Dicky Budiman, épidémiologisteà franceinfo
Il faut savoir également qu’à l’heure actuelle la moitié de la population indonésienne n’est pas encore vaccinée, et l’autre moitié a reçu en majorité des doses de vaccin chinois, qui n’ont pas très bonne presse. Ils sont jugés peu fiables, entrent en résonance avec un sentiment anti-chinois qui peut être assez développé dans le pays Même si le Conseil des Ulemas indonésien a également déclaré ces vaccins halals, cela n’a pas toujours suffi à rassurer une tranche de la population méfiante sur ce plan là.
Avec cette production de vaccin 100% nationale, c’est aussi une ambition à long terme de l’Indonésie qui est mis en exergue.

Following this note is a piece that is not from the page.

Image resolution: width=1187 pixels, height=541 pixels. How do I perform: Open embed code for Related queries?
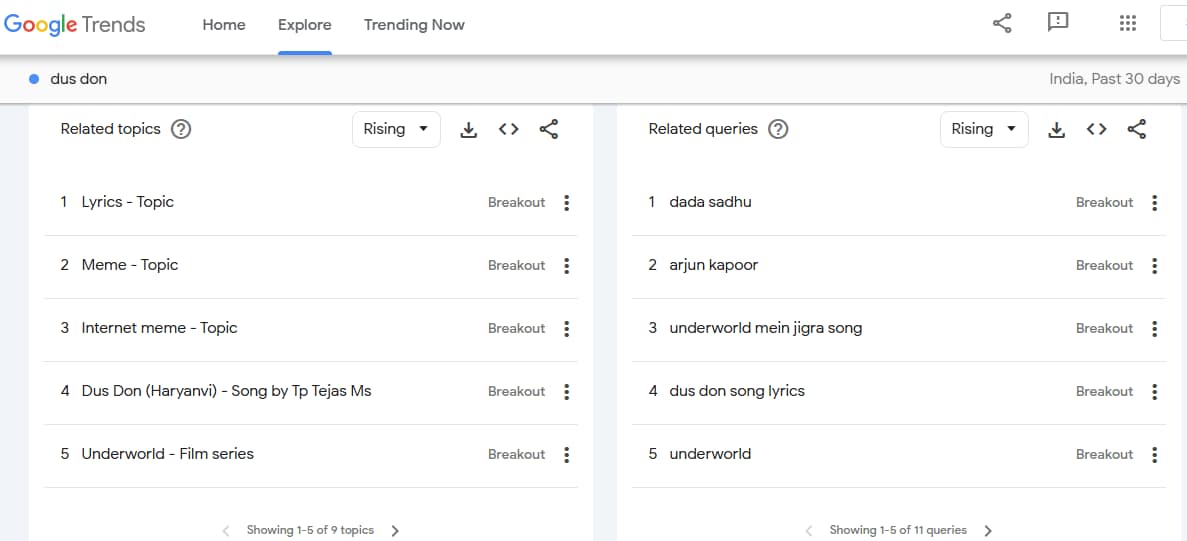click(x=1096, y=129)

Le pays veut apparaître comme un nouveau centre névralgique de la production de vaccin auprès de l’OMS. Et le Merah Putih rend donc Dicky Budiman assez optimiste : "En matière de vaccin, concevoir et produire ainsi des doses de A à Z, c’est du jamais vu dans le pays."
"Nous sommes aujourd'hui dans la situation idéale pour développer ces capacités de recherche en matière de vaccin. C’est donc une très bonne nouvelle non seulement pour la crise du Covid, mais aussi potentiellement pour de futures menaces."
Dicky Budimanà franceinfo
L’Indonésie, pays qui compte le plus de musulmans au monde, pourrait donc se mettre sur le créneau des vaccins halals. Et ce vaccin contre le Covid-19 n’est d’ailleurs pas seulement destiné aux Indonésiens. Le ministre de la Santé a annoncé qu’il pourrait également être distribué aux autres populations qui en ont besoin.